═══ Given data

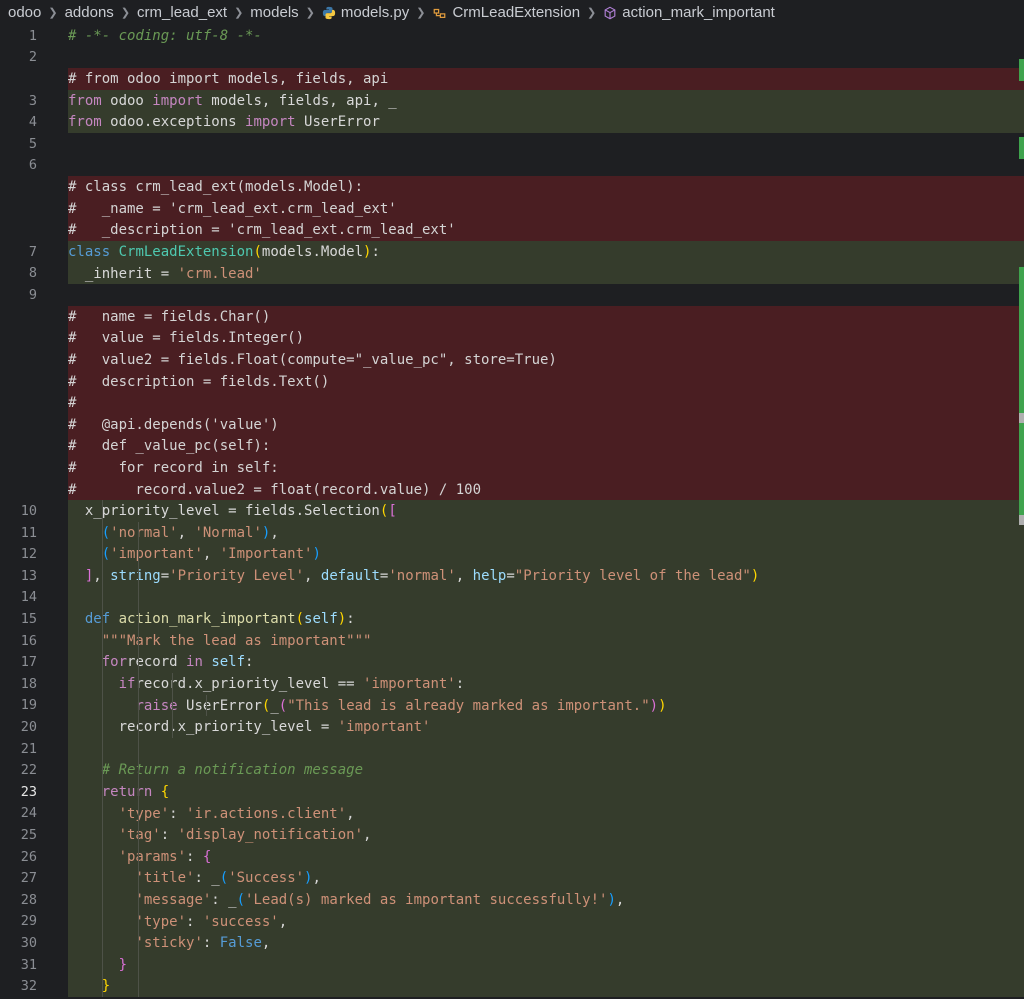 This screenshot has height=999, width=1024. Describe the element at coordinates (18, 641) in the screenshot. I see `line-number: 16` at that location.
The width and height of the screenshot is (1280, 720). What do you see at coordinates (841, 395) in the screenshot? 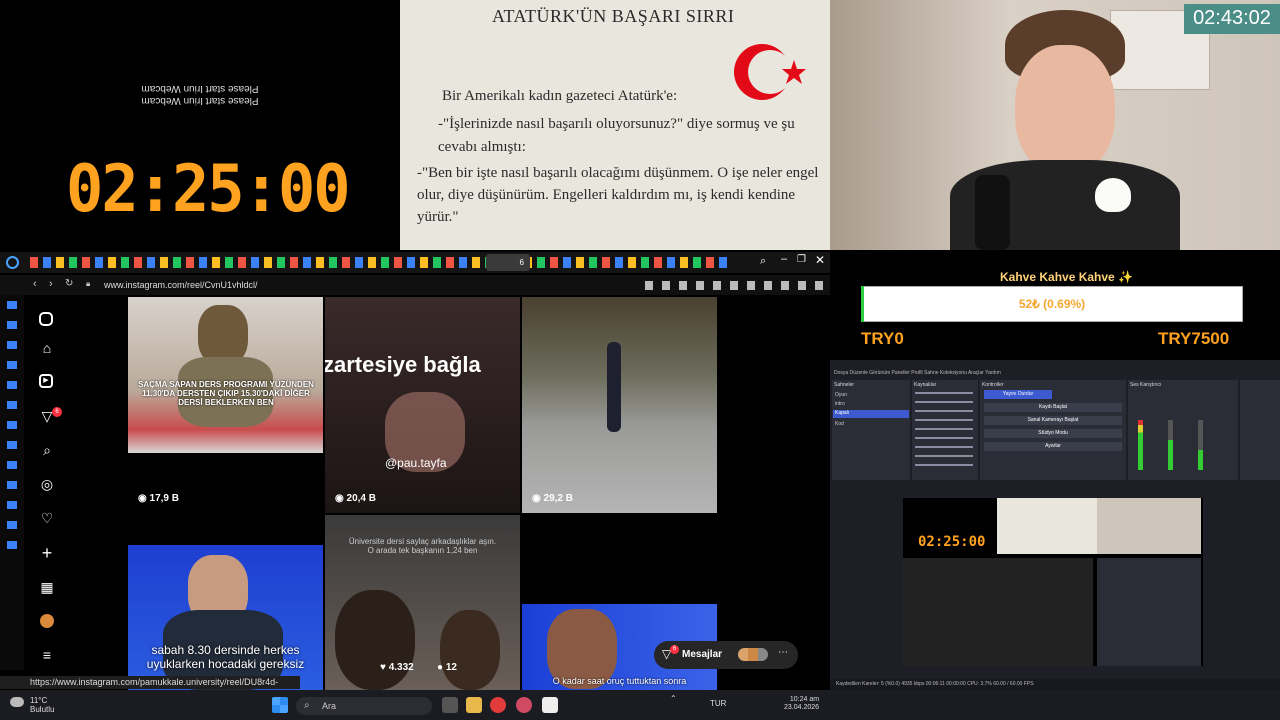
I see `obs-scene-item: Oyun` at bounding box center [841, 395].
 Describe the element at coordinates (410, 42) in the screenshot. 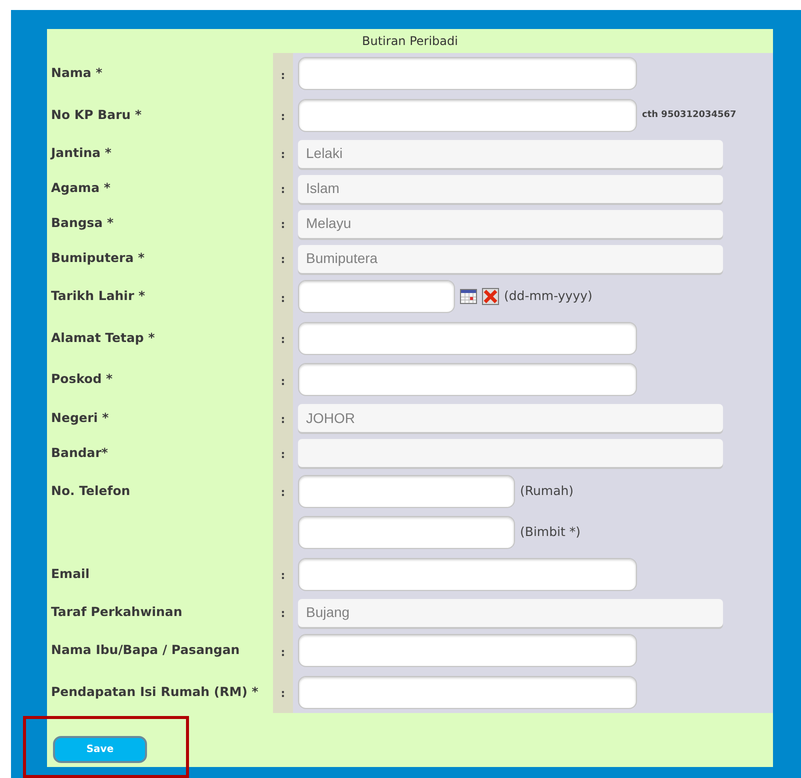

I see `form-title: Butiran Peribadi` at that location.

══════

— Task statement —
Copy every line of the records above verbatim, omitting the pictures.

— Task answer —
 This screenshot has height=999, width=1024. Describe the element at coordinates (18, 641) in the screenshot. I see `line-number: 16` at that location.
The width and height of the screenshot is (1280, 720). What do you see at coordinates (841, 395) in the screenshot? 
I see `obs-scene-item: Oyun` at bounding box center [841, 395].
 Describe the element at coordinates (410, 42) in the screenshot. 

I see `form-title: Butiran Peribadi` at that location.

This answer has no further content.